### Your objective
Return the material unchanged, beginning at the line that contains "HOME (278, 204)" and stopping after the line that contains "ニリンソウ ２０１３野の花百景 (805, 1194)".

### Provided material

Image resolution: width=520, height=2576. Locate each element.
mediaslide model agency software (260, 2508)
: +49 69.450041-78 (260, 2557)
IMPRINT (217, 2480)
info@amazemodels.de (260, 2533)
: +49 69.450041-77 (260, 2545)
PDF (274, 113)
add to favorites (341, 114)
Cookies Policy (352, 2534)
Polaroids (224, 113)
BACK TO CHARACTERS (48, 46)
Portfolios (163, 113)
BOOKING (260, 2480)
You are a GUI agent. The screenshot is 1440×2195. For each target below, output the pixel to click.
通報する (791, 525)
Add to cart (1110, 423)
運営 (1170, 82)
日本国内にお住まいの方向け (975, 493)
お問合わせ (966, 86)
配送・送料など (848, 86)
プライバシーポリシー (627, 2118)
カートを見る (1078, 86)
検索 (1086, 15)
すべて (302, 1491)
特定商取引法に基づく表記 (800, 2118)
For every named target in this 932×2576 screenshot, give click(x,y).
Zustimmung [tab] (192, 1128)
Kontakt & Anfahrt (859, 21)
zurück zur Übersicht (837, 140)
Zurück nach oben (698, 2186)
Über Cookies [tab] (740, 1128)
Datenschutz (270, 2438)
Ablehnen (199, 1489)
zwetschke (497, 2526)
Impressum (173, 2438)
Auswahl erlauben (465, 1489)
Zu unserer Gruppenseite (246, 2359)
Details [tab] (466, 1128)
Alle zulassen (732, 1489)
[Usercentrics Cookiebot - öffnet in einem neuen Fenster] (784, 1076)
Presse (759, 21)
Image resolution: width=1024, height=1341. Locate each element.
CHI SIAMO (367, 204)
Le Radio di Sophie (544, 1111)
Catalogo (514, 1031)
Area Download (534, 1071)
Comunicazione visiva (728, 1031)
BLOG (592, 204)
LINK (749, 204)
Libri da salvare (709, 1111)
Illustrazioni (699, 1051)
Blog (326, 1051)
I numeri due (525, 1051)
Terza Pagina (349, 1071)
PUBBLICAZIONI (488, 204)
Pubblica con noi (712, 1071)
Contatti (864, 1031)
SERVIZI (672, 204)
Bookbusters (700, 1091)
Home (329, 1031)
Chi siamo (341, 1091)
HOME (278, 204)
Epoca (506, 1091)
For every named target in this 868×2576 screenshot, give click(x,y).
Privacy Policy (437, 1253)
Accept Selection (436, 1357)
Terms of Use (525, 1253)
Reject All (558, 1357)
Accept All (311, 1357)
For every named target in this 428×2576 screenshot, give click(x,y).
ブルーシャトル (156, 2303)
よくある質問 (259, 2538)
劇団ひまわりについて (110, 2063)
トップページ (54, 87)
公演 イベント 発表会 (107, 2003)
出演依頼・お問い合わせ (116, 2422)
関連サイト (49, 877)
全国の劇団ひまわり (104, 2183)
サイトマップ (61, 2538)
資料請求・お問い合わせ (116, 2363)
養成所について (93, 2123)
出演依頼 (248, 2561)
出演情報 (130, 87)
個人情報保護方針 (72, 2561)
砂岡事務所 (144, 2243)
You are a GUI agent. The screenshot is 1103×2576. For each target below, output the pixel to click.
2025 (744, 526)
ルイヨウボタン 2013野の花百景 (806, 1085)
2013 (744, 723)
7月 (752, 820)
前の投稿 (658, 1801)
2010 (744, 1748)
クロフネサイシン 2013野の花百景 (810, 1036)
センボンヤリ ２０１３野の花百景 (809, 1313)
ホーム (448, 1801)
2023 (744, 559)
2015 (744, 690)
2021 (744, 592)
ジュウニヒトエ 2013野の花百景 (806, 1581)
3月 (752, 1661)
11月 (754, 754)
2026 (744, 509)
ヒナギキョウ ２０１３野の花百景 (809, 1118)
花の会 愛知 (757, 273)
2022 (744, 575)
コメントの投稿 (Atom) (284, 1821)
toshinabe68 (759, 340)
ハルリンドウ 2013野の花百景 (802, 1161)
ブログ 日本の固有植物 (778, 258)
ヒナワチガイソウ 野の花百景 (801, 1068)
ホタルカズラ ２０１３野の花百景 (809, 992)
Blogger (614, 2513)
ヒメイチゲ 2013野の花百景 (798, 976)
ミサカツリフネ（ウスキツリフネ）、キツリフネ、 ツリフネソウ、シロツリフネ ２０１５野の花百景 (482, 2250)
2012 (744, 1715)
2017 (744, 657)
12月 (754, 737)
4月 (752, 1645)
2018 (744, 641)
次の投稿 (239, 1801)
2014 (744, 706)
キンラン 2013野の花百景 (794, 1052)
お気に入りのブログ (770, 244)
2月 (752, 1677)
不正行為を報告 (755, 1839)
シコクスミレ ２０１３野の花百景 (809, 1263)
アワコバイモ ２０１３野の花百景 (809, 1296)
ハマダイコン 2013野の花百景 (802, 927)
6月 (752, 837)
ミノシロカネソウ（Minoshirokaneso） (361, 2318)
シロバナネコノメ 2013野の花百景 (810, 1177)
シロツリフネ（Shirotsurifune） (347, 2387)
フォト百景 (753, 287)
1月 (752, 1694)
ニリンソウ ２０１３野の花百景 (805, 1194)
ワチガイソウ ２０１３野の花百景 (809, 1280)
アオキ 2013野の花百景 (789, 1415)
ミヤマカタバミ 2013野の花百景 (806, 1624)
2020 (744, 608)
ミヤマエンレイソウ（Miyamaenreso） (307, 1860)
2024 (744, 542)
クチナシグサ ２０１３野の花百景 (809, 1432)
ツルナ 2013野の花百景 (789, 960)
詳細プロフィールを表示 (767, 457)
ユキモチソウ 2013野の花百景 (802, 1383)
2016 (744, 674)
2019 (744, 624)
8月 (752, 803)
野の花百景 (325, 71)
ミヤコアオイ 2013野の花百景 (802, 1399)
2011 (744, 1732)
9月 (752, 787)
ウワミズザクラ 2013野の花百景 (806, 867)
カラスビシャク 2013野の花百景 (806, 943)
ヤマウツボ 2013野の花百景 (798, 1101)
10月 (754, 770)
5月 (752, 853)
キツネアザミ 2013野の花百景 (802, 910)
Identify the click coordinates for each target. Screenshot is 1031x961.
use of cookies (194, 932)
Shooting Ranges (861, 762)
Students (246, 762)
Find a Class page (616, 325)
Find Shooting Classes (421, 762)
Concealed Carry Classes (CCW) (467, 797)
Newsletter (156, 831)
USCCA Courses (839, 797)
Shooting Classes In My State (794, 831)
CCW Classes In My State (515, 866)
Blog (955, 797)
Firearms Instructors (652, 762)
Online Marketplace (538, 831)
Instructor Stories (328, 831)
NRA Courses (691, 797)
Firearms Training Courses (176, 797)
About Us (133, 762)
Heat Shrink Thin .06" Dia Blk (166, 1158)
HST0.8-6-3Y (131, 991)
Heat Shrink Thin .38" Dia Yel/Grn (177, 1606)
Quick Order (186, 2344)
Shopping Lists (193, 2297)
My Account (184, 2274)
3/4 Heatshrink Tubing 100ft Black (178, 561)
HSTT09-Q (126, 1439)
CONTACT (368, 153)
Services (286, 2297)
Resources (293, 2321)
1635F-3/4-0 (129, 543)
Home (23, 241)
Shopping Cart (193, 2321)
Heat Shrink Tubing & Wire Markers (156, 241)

### Problem solution
HOME (278, 204)
Epoca (506, 1091)
For every named target in this 868×2576 screenshot, give click(x,y).
Privacy Policy (437, 1253)
Accept Selection (436, 1357)
Terms of Use (525, 1253)
Reject All (558, 1357)
Accept All (311, 1357)
For every named target in this 428×2576 screenshot, give click(x,y).
ブルーシャトル (156, 2303)
よくある質問 (259, 2538)
劇団ひまわりについて (110, 2063)
トップページ (54, 87)
公演 イベント 発表会 (107, 2003)
出演依頼・お問い合わせ (116, 2422)
関連サイト (49, 877)
全国の劇団ひまわり (104, 2183)
サイトマップ (61, 2538)
資料請求・お問い合わせ (116, 2363)
養成所について (93, 2123)
出演依頼 (248, 2561)
出演情報 (130, 87)
個人情報保護方針 (72, 2561)
砂岡事務所 (144, 2243)
You are a GUI agent. The screenshot is 1103×2576. For each target below, output the pixel to click.
2025 (744, 526)
ルイヨウボタン 2013野の花百景 (806, 1085)
2013 (744, 723)
7月 (752, 820)
前の投稿 (658, 1801)
2010 (744, 1748)
クロフネサイシン 2013野の花百景 (810, 1036)
センボンヤリ ２０１３野の花百景 (809, 1313)
ホーム (448, 1801)
2023 (744, 559)
2015 (744, 690)
2021 (744, 592)
ジュウニヒトエ 2013野の花百景 (806, 1581)
3月 (752, 1661)
11月 (754, 754)
2026 (744, 509)
ヒナギキョウ ２０１３野の花百景 (809, 1118)
花の会 愛知 (757, 273)
2022 (744, 575)
コメントの投稿 (Atom) (284, 1821)
toshinabe68 (759, 340)
ハルリンドウ 2013野の花百景 (802, 1161)
ブログ 日本の固有植物 (778, 258)
ヒナワチガイソウ 野の花百景 (801, 1068)
ホタルカズラ ２０１３野の花百景 (809, 992)
Blogger (614, 2513)
ヒメイチゲ 2013野の花百景 (798, 976)
ミサカツリフネ（ウスキツリフネ）、キツリフネ、 ツリフネソウ、シロツリフネ ２０１５野の花百景 (482, 2250)
2012 (744, 1715)
2017 (744, 657)
12月 (754, 737)
4月 (752, 1645)
2018 (744, 641)
次の投稿 (239, 1801)
2014 (744, 706)
キンラン 2013野の花百景 (794, 1052)
お気に入りのブログ (770, 244)
2月 (752, 1677)
不正行為を報告 (755, 1839)
シコクスミレ ２０１３野の花百景 (809, 1263)
アワコバイモ ２０１３野の花百景 (809, 1296)
ハマダイコン 2013野の花百景 (802, 927)
6月 (752, 837)
ミノシロカネソウ（Minoshirokaneso） (361, 2318)
シロバナネコノメ 2013野の花百景 (810, 1177)
シロツリフネ（Shirotsurifune） (347, 2387)
フォト百景 (753, 287)
1月 (752, 1694)
ニリンソウ ２０１３野の花百景 (805, 1194)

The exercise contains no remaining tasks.